To detect a Cheek Raiser, which basically closes the eyelids, and it’s more obvious when we laugh, I used the ratio of the height to the width of the eyes. To detect an Inner Brow Raiser, which basically raises the inner brows, and is characteristic of emotions like sadness, fear, and surprise, I computed the slope of a line crossing the landmarks representing the inner and outer brows.
As you can guess by now, manually identifying geometric features, to represent the nearly 20 actions necessary to perform the 6 basic emotions, got crazy hard pretty quickly. Not to mention that many were just impossible to define just using the landmarks (a Brow Lowerer just wrinkles the forehead). Even if I could successfully define them all, determining how to effectively combine them to detect an emotion would be just impossible by hand.
So I went back to machine learning, which essentially let’s a machine learn how to efficiently combine features to classify or detect things. To make my life easier, instead of manually defining the geometric features, I decided to just feed the machine a series of lengths of the lines representing a face mesh (as described here). The idea is that such lengths will vary from emotion to emotion as a representation of muscle contractions and extensions.

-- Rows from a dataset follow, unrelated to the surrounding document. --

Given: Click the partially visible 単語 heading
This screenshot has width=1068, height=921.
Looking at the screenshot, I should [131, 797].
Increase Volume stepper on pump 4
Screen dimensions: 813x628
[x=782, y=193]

Given such lengths, 178 to be more precise, a classifier can be trained to recognize different emotions. In my particular case I tried the popular Support Vector Machines (SVM) and a Logistic Regression (Logit) classifier, trained on around 20,000 low-res images (48×48 pixels). Logit gave better results across 3 completely different test sets. For the NimStim Face Stimulus Set (574 faces) it achieved 54% accuracy, for a subset of images crawled from flickr user The Face We Make (850 faces) it achieved 55%, and for a set collected from Google Image Search and manually labeled by me (734 faces) it achieved 49% accuracy. The performance is not exactly human-like, and there are certainly systems way more accurate, but it is worth remembering that it only uses 178 features, and was trained in less than a minute in a laptop (as opposed to hours in multiple GPUs for state-of-the-art systems).
Finally, some papers I have surveyed mention that state-of-the-art accuracy can be achieved by combining geometric features with texture features. Texture features can be used to detect wrinkles in forehead, nose, and other parts of the face resulting from certain facial expressions. In the near future I will learn how to extract and try such features.